Consistency: one definition, both paths

Bring the pieces together and the core guarantee is consistency. You write a feature's transformation logic once, and the feature store ensures that same logic produces the offline (training) values and the online (serving) values. The model trains and predicts on features computed identically. When skew does creep in, it's usually at a boundary the store doesn't cover — a feature computed in application code at request time that was never registered — which is the first place to look when a model degrades.

A second benefit falls out for free: reuse and governance. Features defined in the store are discoverable and shareable across teams and models. The "customer lifetime value" feature one team built becomes a registered, documented, reusable asset rather than something the next team reinvents slightly differently. That's the same data-governance instinct — a registry of trusted, named assets — applied to ML features, and it's why feature stores get framed as MLOps infrastructure rather than just a cache.

Feast vs Tecton

The two most-cited options sit at different points on the build-vs-buy line, and they're related — Tecton's founders created Feast and donated it to open source.

	Feast	Tecton
Model	Open-source library / framework	Managed, commercial platform
What it manages	Definitions, registry, materialization, serving over your stores	The above plus the feature transformation/compute and pipelines
Transformations	You compute features; Feast orchestrates storage & retrieval	Defines and runs the feature pipelines for you (batch + streaming)
Operational burden	You run and wire the infrastructure	Largely managed
Best when	You want control, have data infra, want no vendor lock-in	You want feature engineering + serving handled end to end

The honest distinction: Feast deliberately doesn't compute your features — it's the storage, registry, and retrieval layer over stores you provide, which keeps it light and unopinionated but leaves the transformation pipelines to you. Tecton takes on the feature computation too (including streaming features), which is more capable and more managed, at the cost of being a platform you buy into. Pick based on how much of the pipeline you want to own.

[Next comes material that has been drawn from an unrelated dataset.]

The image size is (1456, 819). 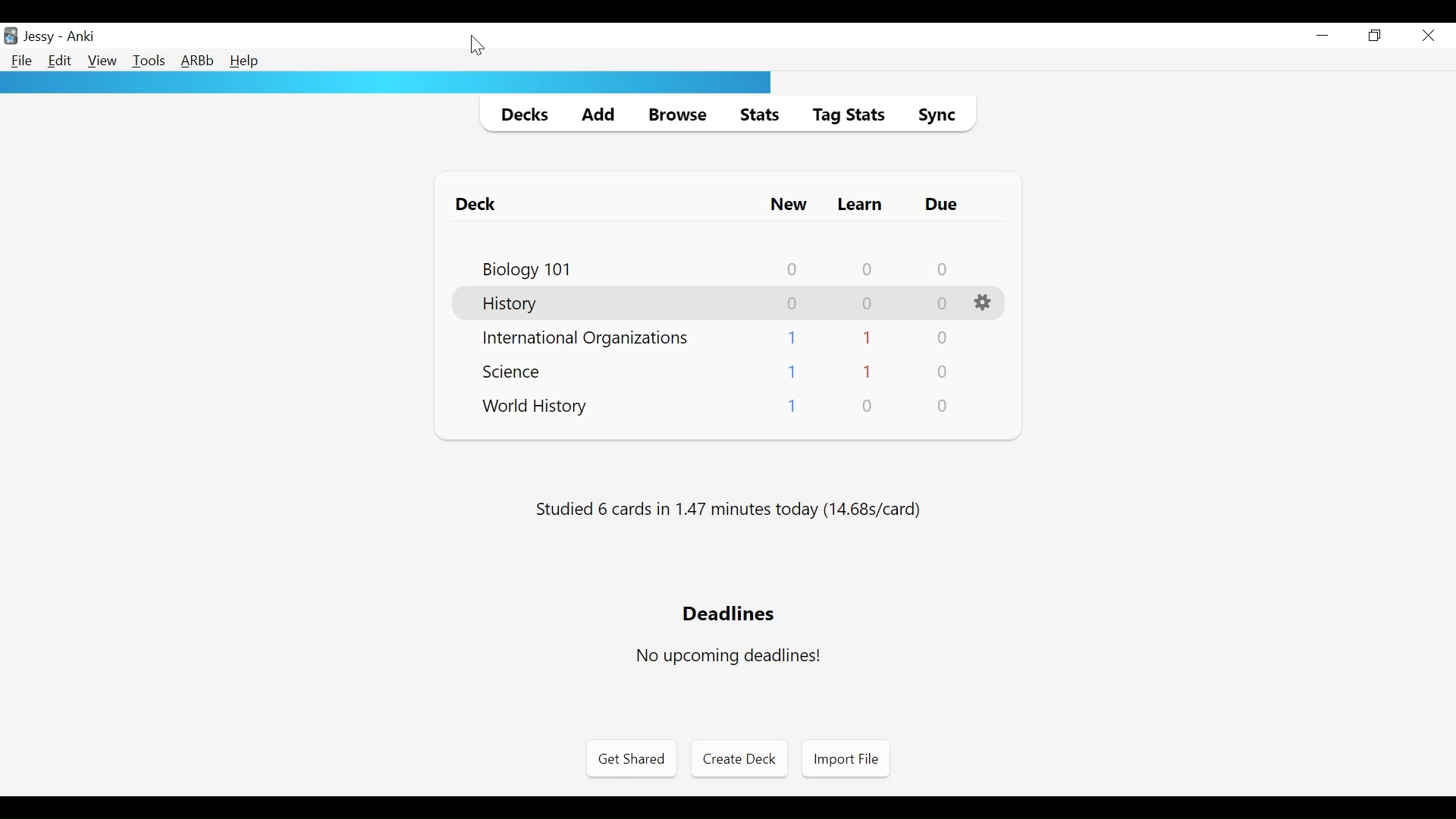 I want to click on Get Shared, so click(x=631, y=761).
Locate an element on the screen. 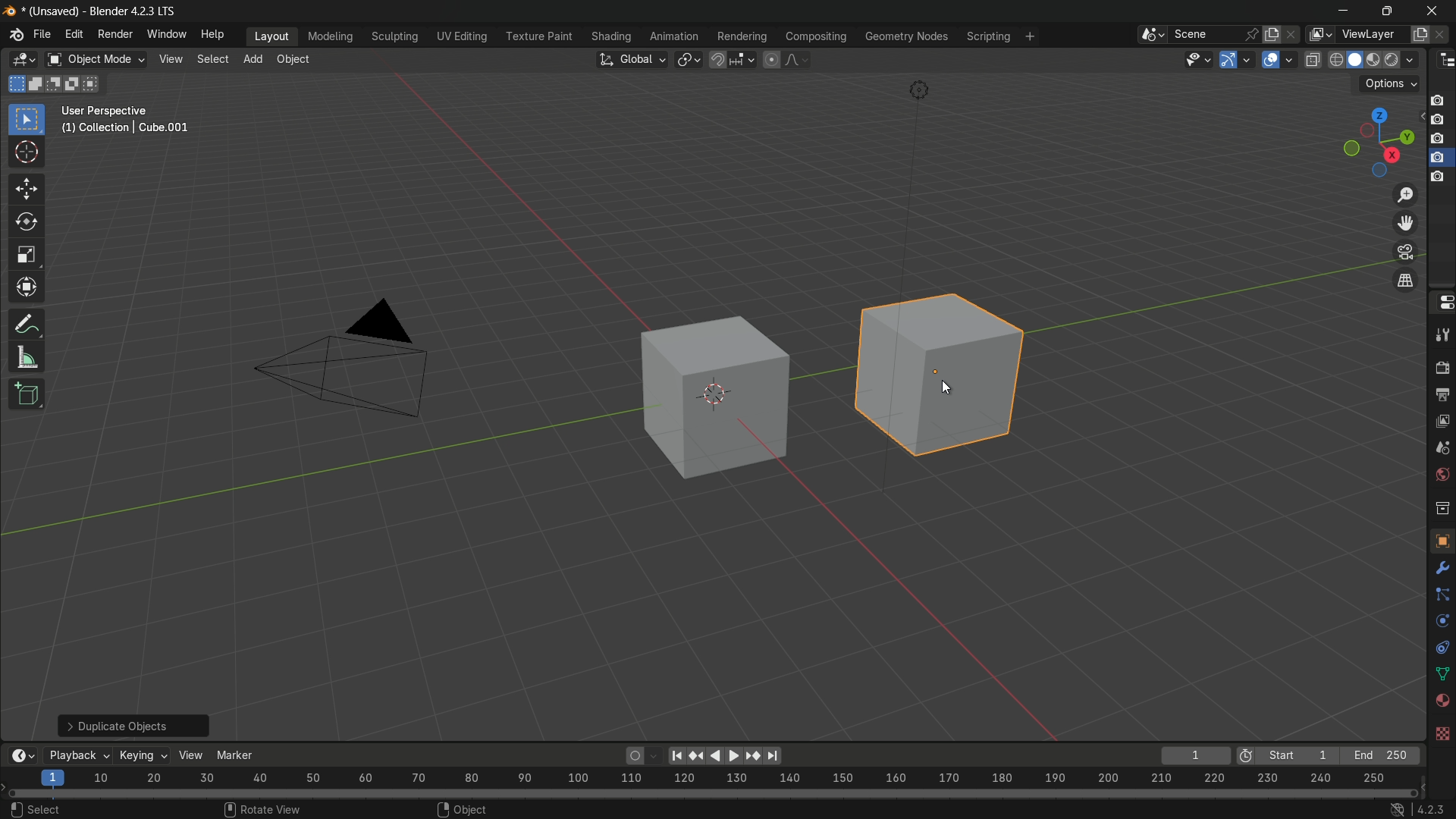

Most teams adopt a feature store a year too early. It's real infrastructure with real operational weight (two stores to keep in sync, a materialization pipeline, a registry), and it earns that weight under specific conditions: multiple models or teams sharing features, a genuine need for low-latency online serving, and real-time or frequently-updated features where skew actually bites. If you have one model, batch scoring, and features you compute in the same pipeline for train and predict, a feature store is overhead solving a problem you don't have yet — a shared transformation module and disciplined point-in-time SQL will do. Adopt it when feature reuse and online/offline consistency are concrete pains, not because the architecture diagram looks more mature with one in it.

What to carry away

A feature store exists to kill training/serving skew — the silent accuracy loss when features are computed one way for training and another for serving. It does so with a two-store architecture (an offline store with full history for training, an online store with the latest value per entity for low-latency serving) fed from a single feature definition, so both paths agree. Its sharpest capability is the point-in-time-correct join, which assembles training data with each feature as of the event's moment — preventing label leakage that, dangerously, only ever makes your offline metrics look better.

Feast gives you the storage/registry/retrieval layer over your own infrastructure; Tecton additionally manages the feature computation as a platform. Either way, adopt one when you actually have feature reuse across models and a real online-serving need — not before, because it's genuine infrastructure with genuine upkeep. It slots alongside the rest of the MLOps stack: MLflow for the models that consume these features, and the observability layer that catches skew when it slips through anyway.